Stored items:
————————

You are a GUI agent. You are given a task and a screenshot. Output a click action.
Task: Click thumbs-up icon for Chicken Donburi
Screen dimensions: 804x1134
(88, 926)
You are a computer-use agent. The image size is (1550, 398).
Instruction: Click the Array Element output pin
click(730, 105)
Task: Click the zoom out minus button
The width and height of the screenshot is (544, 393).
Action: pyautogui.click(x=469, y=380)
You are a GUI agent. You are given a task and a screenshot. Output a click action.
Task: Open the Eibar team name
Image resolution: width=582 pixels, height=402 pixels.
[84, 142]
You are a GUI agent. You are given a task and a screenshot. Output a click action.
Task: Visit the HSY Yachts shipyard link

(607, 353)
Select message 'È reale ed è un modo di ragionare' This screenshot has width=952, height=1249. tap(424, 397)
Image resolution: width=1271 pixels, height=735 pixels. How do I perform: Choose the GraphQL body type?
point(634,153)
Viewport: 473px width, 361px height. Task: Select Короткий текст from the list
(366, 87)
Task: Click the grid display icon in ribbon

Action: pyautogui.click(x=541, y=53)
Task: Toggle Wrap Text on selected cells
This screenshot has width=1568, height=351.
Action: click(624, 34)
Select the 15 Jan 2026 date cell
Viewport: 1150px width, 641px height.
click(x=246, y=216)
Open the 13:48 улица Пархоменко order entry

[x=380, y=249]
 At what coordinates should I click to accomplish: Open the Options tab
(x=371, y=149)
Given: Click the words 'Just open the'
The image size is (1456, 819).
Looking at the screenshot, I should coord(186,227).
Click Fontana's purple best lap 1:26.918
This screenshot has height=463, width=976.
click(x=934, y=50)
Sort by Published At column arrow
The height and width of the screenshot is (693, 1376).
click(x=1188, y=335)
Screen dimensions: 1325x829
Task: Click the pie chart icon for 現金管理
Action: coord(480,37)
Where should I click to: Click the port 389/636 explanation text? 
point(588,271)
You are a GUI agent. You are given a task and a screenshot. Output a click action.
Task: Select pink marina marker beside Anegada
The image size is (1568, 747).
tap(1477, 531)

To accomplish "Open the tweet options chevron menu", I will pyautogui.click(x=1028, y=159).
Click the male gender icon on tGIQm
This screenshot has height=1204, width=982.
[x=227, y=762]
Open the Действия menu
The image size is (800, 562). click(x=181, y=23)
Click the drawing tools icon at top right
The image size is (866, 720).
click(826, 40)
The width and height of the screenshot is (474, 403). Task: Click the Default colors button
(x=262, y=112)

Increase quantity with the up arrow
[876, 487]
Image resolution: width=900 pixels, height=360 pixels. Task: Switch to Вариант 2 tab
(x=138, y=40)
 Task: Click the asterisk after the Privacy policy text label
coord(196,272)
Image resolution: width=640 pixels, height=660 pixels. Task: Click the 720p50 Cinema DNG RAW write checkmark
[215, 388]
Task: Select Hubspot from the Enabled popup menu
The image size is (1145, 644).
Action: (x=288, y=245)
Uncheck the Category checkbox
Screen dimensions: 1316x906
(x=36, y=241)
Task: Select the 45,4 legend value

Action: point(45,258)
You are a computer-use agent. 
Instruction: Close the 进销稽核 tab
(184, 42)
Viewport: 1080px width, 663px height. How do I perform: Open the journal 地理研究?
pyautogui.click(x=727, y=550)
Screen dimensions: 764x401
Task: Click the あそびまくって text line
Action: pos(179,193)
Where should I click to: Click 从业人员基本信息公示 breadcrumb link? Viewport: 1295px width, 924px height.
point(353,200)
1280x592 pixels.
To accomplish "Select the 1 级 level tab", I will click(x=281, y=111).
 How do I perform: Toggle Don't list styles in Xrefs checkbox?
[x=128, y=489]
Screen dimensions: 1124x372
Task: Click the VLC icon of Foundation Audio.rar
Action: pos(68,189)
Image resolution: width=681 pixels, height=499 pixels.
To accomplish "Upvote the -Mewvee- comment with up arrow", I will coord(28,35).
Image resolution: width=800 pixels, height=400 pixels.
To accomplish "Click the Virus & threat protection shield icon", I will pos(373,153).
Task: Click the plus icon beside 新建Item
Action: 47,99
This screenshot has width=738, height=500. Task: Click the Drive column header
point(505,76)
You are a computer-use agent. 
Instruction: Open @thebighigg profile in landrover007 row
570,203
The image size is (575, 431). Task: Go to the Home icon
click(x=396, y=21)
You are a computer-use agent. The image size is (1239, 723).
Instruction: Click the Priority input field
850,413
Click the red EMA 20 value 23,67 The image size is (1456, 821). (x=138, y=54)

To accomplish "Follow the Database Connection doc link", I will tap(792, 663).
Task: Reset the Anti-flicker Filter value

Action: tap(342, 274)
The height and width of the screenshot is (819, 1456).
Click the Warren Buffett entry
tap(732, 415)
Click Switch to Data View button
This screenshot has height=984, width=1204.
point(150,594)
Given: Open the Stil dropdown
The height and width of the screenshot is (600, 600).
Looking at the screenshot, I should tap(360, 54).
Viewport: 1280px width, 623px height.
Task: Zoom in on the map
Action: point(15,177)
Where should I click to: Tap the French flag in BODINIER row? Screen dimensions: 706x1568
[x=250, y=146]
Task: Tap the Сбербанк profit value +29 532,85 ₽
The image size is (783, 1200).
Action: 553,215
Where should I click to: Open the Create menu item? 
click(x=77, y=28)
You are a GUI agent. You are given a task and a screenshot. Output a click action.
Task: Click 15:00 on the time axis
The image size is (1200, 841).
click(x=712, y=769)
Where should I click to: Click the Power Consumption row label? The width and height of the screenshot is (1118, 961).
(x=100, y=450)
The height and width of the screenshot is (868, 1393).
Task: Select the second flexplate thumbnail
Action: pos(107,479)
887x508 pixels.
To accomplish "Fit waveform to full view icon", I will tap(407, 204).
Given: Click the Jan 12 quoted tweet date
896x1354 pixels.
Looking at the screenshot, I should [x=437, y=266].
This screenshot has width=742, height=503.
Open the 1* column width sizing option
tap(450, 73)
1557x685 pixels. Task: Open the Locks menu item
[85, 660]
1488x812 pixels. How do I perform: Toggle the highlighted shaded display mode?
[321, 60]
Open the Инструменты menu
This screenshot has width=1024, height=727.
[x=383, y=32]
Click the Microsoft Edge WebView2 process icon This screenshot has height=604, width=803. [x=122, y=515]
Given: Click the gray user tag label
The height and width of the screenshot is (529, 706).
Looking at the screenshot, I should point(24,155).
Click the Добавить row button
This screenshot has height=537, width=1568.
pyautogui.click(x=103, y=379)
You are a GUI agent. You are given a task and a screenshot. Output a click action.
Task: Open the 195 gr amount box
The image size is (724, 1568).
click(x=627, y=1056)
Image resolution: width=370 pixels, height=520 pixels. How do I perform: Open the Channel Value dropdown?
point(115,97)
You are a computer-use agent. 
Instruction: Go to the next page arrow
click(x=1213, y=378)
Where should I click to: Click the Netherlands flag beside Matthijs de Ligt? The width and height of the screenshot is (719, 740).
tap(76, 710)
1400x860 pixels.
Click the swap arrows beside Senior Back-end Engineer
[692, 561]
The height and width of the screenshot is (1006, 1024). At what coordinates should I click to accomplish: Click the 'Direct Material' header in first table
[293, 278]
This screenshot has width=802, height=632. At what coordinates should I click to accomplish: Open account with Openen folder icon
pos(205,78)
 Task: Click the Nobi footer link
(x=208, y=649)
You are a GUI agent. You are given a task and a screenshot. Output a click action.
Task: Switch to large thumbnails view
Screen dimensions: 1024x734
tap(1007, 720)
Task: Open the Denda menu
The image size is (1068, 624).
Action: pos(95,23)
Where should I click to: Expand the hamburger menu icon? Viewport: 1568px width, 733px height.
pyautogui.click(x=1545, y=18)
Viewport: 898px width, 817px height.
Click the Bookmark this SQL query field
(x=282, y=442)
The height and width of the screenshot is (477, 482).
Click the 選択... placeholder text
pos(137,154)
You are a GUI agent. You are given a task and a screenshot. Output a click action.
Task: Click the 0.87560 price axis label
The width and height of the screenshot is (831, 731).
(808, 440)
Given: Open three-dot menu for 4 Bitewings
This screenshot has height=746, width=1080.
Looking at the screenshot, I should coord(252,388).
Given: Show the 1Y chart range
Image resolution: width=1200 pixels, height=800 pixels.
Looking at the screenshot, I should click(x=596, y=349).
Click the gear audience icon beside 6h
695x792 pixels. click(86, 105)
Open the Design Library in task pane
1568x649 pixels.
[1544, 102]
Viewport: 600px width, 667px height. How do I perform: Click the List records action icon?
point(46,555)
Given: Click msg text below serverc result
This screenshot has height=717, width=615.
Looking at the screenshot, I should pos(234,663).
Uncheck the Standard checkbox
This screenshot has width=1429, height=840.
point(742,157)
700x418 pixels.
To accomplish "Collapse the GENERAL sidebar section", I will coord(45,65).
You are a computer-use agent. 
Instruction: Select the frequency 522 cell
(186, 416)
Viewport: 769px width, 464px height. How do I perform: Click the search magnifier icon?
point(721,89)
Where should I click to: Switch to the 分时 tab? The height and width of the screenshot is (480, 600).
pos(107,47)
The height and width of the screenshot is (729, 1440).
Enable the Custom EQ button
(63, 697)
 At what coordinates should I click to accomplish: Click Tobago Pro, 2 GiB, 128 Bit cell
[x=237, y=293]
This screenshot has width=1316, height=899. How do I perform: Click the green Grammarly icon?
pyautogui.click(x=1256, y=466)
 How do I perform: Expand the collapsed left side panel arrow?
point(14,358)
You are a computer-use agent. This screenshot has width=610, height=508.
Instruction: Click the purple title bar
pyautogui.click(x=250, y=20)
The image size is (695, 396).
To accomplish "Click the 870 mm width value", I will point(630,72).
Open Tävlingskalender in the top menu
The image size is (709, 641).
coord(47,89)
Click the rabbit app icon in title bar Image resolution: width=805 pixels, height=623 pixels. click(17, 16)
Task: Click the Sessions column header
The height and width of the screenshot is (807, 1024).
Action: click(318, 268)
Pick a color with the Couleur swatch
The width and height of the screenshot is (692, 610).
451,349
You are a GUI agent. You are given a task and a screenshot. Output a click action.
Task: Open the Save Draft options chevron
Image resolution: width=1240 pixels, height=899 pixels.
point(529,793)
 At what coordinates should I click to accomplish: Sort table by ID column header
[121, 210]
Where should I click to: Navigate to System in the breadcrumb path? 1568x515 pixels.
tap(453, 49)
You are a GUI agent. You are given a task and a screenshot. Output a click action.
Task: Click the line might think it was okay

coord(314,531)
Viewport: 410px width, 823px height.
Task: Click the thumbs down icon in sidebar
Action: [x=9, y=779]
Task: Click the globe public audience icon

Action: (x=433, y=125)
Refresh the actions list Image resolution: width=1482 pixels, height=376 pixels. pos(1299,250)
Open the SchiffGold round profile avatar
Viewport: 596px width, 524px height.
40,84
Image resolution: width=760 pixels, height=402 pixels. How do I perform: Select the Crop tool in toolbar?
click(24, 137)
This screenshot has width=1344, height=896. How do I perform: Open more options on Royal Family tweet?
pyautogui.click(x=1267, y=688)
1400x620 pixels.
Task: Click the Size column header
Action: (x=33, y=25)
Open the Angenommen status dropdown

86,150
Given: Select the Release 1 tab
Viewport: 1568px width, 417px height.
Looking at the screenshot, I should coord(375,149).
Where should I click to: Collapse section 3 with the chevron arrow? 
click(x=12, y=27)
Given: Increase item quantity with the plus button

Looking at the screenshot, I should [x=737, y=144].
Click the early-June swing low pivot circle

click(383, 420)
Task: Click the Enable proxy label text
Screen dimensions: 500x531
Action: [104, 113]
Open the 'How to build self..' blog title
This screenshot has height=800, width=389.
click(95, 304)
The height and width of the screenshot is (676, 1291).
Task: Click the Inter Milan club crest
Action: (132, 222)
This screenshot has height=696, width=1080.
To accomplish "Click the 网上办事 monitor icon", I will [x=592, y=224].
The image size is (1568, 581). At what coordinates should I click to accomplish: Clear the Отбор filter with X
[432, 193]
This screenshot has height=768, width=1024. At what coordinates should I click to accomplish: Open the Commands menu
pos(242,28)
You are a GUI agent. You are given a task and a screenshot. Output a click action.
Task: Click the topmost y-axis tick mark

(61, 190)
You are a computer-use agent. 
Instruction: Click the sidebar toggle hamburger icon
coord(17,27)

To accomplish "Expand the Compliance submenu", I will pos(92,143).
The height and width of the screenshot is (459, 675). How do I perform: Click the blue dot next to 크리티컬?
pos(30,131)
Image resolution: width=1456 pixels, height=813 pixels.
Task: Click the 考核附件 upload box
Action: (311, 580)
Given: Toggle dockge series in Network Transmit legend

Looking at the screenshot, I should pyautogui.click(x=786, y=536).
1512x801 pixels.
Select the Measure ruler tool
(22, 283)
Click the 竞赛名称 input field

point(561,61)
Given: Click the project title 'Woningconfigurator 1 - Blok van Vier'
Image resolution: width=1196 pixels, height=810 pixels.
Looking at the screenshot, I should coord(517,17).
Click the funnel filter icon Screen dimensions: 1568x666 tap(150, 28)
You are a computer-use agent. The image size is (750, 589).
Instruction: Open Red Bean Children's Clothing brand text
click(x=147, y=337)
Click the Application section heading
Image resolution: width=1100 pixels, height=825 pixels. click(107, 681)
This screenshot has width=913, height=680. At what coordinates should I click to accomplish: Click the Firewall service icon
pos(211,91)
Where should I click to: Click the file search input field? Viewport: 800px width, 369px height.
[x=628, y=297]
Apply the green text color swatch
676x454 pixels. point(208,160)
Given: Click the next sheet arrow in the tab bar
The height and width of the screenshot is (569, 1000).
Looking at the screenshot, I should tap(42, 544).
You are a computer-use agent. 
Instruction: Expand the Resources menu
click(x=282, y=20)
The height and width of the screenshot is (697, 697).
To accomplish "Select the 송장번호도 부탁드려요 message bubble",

————————

Activity: Quote in full each line from the top of the records above through the line with "Given: Click the words 'Just open the'"; stop after that line.

Answer section:
You are a GUI agent. You are given a task and a screenshot. Output a click action.
Task: Click thumbs-up icon for Chicken Donburi
Screen dimensions: 804x1134
(88, 926)
You are a computer-use agent. The image size is (1550, 398).
Instruction: Click the Array Element output pin
click(730, 105)
Task: Click the zoom out minus button
The width and height of the screenshot is (544, 393).
Action: pyautogui.click(x=469, y=380)
You are a GUI agent. You are given a task and a screenshot. Output a click action.
Task: Open the Eibar team name
Image resolution: width=582 pixels, height=402 pixels.
[84, 142]
You are a GUI agent. You are given a task and a screenshot. Output a click action.
Task: Visit the HSY Yachts shipyard link

(607, 353)
Select message 'È reale ed è un modo di ragionare' This screenshot has width=952, height=1249. tap(424, 397)
Image resolution: width=1271 pixels, height=735 pixels. How do I perform: Choose the GraphQL body type?
point(634,153)
Viewport: 473px width, 361px height. Task: Select Короткий текст from the list
(366, 87)
Task: Click the grid display icon in ribbon

Action: pyautogui.click(x=541, y=53)
Task: Toggle Wrap Text on selected cells
This screenshot has width=1568, height=351.
Action: click(624, 34)
Select the 15 Jan 2026 date cell
Viewport: 1150px width, 641px height.
click(x=246, y=216)
Open the 13:48 улица Пархоменко order entry

[x=380, y=249]
 At what coordinates should I click to accomplish: Open the Options tab
(x=371, y=149)
Given: Click the words 'Just open the'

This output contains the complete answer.